## WHAT TO DO
All of the data is to be set down again without alteration.

··········

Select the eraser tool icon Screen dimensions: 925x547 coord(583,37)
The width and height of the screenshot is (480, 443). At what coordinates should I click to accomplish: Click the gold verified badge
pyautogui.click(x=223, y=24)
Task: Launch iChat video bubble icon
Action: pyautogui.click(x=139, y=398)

··········

## EXPECTED ANSWER
Select the eraser tool icon Screen dimensions: 925x547 coord(583,37)
The width and height of the screenshot is (480, 443). At what coordinates should I click to accomplish: Click the gold verified badge
pyautogui.click(x=223, y=24)
Task: Launch iChat video bubble icon
Action: pyautogui.click(x=139, y=398)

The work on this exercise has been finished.